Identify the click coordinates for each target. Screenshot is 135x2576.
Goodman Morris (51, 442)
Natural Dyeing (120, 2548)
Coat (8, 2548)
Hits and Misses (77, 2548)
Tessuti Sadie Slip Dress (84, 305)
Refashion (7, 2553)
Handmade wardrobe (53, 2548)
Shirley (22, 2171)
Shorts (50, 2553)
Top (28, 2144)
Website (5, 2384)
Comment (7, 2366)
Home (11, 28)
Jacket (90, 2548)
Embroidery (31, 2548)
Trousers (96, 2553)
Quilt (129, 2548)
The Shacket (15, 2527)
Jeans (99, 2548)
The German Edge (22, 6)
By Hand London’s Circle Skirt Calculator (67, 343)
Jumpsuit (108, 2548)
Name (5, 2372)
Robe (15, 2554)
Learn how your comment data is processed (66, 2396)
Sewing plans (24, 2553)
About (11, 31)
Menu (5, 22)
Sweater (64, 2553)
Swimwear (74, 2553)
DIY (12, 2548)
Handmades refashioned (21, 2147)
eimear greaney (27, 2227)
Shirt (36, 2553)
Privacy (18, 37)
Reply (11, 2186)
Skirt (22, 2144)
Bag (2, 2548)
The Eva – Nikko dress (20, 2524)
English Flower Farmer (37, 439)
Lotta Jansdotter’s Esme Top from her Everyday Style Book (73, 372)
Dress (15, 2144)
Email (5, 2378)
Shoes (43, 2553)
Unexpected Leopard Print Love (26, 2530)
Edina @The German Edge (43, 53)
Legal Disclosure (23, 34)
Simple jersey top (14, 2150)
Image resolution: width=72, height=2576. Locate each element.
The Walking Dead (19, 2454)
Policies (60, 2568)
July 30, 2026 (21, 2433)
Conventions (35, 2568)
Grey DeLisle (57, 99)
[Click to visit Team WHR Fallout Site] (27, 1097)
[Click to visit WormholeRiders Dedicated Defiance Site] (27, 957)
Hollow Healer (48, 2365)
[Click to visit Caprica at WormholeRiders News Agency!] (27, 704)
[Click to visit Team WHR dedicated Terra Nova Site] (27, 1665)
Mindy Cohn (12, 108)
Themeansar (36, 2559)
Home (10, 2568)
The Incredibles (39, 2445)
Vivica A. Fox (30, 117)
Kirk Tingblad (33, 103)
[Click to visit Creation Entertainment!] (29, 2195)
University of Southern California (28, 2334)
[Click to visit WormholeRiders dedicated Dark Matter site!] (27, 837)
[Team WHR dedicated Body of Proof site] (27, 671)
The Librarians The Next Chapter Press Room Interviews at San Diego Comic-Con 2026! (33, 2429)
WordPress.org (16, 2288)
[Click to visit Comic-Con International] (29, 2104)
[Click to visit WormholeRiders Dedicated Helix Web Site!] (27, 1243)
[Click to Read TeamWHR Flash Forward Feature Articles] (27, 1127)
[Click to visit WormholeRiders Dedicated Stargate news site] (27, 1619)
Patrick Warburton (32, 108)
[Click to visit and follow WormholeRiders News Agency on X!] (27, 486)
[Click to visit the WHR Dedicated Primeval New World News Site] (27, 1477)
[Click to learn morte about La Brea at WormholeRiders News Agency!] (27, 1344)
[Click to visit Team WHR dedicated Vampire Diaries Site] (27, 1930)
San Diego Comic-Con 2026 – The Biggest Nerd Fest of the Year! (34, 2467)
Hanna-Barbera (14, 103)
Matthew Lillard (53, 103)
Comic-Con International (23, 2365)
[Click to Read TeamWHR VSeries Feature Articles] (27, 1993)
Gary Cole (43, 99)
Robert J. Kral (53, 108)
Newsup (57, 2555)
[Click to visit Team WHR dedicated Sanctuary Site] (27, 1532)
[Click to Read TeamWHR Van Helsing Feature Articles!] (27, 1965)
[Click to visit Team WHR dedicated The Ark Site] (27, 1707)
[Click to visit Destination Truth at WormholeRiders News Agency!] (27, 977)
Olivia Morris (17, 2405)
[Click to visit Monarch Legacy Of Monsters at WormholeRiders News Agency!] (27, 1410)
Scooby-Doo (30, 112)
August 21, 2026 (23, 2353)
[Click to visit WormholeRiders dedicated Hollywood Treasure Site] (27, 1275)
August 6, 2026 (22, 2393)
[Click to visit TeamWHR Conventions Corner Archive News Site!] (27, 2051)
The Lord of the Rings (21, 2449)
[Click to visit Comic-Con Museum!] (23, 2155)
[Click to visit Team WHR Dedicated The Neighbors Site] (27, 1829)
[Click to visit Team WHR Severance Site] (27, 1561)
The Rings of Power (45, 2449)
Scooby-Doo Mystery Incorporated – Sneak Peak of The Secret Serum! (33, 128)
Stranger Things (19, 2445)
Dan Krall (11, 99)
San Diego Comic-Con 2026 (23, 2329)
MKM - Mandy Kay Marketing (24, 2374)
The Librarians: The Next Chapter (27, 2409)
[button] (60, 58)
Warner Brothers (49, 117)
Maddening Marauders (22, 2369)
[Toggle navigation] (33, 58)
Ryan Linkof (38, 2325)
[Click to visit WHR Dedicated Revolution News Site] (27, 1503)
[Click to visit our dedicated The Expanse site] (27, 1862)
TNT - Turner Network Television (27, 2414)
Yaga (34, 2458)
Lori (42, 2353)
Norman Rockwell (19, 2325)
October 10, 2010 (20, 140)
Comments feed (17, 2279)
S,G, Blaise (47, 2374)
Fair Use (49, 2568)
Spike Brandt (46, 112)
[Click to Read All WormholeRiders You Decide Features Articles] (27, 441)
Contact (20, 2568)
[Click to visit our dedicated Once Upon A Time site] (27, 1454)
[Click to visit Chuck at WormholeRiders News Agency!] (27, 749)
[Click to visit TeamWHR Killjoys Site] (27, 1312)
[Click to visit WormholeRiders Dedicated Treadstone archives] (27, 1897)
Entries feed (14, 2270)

__________

WORK ORDER
Exactly the lines from the one holding "Fair Use (49, 2568)" through the end of the data are to be repeated, with both ends included.

REPLY TO THE TASK
Fair Use (49, 2568)
Spike Brandt (46, 112)
[Click to Read All WormholeRiders You Decide Features Articles] (27, 441)
Contact (20, 2568)
[Click to visit our dedicated Once Upon A Time site] (27, 1454)
[Click to visit Chuck at WormholeRiders News Agency!] (27, 749)
[Click to visit TeamWHR Killjoys Site] (27, 1312)
[Click to visit WormholeRiders Dedicated Treadstone archives] (27, 1897)
Entries feed (14, 2270)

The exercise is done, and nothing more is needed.